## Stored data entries
◇ ◇ ◇ ◇ ◇ ◇ ◇

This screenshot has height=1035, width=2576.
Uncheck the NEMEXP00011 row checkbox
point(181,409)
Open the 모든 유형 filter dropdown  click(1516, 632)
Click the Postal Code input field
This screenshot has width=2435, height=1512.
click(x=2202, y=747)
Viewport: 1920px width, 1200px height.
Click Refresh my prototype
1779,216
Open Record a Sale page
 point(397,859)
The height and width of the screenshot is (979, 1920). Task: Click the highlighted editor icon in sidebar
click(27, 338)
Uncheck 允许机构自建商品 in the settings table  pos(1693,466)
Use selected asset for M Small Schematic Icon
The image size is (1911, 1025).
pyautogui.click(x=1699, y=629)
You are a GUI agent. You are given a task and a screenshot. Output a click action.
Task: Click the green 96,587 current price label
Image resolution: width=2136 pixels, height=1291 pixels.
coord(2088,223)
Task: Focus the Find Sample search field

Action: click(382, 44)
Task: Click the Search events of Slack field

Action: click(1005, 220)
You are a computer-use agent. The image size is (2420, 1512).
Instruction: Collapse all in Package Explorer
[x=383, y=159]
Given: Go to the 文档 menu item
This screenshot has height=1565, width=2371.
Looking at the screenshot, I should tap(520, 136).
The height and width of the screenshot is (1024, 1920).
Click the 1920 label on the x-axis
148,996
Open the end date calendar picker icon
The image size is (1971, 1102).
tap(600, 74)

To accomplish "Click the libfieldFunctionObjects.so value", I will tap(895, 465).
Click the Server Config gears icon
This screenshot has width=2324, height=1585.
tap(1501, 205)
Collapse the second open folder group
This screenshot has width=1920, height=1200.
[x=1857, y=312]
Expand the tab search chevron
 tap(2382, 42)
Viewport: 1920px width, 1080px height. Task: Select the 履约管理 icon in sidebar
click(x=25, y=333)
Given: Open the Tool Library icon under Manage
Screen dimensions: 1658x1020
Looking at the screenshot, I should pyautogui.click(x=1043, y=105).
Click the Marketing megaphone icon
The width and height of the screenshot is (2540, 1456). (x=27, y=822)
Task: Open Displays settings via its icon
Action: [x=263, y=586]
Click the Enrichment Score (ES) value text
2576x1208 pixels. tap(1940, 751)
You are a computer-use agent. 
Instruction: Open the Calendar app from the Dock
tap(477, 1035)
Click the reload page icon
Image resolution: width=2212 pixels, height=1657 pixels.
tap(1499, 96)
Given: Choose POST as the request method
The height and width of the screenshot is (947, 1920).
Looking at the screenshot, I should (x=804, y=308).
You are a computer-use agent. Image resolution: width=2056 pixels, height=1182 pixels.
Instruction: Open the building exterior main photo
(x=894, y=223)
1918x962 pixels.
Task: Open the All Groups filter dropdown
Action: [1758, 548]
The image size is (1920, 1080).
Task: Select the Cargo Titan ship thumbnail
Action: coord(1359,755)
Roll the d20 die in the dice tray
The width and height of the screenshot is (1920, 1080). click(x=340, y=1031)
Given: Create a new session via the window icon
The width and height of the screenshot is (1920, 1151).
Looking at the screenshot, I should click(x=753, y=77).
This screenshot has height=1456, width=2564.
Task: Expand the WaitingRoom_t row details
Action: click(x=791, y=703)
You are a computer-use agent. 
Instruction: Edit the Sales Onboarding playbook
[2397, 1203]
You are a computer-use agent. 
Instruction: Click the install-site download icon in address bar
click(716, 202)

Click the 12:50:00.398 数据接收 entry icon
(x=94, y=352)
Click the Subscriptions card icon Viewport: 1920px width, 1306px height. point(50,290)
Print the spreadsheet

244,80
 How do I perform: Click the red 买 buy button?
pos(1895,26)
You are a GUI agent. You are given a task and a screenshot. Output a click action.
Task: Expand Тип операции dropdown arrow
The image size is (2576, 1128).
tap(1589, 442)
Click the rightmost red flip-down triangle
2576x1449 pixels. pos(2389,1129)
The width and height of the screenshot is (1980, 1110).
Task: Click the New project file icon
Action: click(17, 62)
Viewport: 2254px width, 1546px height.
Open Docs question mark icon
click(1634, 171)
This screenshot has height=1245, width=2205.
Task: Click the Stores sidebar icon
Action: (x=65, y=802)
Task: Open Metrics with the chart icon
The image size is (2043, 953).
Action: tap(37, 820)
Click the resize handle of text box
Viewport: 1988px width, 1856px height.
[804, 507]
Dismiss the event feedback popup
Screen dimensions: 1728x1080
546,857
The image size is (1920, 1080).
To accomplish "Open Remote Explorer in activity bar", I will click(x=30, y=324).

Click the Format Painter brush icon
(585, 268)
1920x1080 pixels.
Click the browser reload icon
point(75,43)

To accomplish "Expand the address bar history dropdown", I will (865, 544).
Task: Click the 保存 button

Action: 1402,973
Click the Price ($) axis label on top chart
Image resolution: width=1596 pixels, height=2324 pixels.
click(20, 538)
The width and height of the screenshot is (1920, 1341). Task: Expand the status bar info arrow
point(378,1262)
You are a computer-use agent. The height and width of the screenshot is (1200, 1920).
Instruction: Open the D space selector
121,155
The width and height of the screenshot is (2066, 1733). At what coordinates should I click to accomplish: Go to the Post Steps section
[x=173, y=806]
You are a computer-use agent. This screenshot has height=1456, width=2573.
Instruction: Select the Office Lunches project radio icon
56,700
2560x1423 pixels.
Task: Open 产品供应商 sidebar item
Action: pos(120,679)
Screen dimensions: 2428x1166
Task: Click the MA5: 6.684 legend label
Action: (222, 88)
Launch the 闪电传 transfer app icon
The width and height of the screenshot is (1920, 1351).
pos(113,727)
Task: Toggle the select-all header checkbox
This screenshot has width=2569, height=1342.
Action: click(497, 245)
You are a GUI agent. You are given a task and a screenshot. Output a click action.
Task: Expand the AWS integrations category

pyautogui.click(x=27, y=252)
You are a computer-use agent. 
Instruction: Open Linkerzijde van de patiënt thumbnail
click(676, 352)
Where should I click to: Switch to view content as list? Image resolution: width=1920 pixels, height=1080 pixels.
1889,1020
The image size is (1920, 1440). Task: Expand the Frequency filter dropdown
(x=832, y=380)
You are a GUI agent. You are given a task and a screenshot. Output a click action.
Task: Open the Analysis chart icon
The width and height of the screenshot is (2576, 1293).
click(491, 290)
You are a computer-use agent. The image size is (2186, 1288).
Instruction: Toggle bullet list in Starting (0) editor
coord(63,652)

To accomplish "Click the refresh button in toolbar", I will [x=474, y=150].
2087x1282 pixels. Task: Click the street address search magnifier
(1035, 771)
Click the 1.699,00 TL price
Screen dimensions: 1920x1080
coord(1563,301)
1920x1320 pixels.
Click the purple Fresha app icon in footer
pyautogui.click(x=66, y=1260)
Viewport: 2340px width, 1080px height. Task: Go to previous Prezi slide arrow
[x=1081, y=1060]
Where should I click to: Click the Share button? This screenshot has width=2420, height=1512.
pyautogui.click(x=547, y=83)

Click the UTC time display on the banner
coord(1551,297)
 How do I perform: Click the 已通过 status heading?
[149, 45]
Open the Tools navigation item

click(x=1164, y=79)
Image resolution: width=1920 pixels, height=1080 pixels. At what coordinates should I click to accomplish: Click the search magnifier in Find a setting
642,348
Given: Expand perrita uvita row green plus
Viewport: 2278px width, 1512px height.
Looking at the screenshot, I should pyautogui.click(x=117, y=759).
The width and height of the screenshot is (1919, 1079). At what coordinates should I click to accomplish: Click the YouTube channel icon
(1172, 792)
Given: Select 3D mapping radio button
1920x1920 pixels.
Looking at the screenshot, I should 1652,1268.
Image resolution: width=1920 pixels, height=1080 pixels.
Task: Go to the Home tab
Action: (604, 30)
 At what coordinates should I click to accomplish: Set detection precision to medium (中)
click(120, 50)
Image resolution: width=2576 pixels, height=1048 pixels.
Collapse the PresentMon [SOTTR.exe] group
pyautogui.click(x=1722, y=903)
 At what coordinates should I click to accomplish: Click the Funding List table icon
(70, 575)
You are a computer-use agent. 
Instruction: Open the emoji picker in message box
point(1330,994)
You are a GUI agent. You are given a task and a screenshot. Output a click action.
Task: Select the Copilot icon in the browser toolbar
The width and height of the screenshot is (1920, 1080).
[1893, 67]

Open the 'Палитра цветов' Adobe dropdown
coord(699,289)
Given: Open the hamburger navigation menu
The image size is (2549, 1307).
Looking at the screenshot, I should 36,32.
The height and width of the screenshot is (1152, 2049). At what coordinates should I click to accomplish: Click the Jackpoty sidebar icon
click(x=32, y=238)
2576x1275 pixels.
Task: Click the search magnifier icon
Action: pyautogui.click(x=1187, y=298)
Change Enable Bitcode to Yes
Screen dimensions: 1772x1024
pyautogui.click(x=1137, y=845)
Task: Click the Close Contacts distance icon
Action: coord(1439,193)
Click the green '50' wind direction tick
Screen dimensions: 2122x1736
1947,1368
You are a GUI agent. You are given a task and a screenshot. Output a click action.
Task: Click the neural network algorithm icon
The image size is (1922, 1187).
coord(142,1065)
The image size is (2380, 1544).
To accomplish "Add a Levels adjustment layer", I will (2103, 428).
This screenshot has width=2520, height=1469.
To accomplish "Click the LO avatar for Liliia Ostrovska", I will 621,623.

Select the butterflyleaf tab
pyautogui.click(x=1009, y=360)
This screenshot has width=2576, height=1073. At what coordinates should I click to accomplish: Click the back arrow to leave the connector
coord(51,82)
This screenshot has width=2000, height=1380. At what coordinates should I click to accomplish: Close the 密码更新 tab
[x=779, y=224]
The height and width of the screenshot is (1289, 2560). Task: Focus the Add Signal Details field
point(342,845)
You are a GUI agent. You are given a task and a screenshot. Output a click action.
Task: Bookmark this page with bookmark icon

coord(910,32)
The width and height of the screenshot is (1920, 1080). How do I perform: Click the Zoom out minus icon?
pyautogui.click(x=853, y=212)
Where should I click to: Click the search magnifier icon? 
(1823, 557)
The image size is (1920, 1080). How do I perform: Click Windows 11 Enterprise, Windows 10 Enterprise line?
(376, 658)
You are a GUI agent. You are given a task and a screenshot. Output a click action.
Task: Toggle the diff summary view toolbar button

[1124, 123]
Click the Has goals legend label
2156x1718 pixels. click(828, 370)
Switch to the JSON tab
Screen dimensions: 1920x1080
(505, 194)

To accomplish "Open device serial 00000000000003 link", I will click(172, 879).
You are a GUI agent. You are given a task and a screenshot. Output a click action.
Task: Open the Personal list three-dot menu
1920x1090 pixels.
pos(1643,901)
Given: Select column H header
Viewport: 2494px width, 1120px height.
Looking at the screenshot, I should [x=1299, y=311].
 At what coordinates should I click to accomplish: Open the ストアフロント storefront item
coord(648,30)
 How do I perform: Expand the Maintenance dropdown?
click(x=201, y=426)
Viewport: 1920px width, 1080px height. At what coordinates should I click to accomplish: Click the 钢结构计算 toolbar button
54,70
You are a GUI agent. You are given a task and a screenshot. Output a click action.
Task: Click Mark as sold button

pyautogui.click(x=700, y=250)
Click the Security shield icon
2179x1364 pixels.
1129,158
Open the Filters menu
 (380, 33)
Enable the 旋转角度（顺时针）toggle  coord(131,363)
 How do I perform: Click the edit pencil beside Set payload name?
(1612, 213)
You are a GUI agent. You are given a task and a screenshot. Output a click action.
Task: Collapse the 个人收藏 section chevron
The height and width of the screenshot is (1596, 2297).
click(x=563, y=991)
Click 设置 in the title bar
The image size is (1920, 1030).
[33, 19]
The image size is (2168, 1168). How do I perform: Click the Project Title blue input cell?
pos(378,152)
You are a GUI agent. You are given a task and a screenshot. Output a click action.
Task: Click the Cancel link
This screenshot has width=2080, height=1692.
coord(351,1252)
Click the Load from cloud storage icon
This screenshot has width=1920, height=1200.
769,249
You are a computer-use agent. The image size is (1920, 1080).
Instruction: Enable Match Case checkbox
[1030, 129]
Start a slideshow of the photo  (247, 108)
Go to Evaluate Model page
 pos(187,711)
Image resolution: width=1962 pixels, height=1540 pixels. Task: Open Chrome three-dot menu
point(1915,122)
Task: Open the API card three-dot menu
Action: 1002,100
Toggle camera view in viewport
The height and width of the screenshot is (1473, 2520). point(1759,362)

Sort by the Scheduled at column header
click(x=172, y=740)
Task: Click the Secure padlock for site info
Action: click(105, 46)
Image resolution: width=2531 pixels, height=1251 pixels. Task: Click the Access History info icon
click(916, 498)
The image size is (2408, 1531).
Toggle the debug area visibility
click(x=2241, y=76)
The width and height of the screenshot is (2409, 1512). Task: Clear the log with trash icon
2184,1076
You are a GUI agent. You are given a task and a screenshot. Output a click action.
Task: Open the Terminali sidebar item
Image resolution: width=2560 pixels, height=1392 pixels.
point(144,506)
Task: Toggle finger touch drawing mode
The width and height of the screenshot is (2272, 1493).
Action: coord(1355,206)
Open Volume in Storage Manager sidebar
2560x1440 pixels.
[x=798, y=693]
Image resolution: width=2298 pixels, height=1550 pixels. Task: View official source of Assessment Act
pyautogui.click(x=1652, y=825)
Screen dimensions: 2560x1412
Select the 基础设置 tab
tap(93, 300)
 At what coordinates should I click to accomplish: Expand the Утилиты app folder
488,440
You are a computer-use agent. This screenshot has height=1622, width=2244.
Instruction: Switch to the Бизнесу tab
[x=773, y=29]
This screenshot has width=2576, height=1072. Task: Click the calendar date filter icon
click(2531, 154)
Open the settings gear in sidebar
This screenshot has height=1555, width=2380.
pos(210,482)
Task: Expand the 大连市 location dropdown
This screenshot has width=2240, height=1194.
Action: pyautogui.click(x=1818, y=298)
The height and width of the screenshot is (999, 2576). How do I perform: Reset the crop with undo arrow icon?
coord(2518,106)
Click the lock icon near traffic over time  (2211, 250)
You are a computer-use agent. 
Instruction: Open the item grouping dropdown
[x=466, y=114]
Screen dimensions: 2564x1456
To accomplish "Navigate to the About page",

◇ ◇ ◇ ◇ ◇ ◇ ◇

What number of lines in the data above include the string "green"? Answer with that number only.

## EXERCISE RESULT
3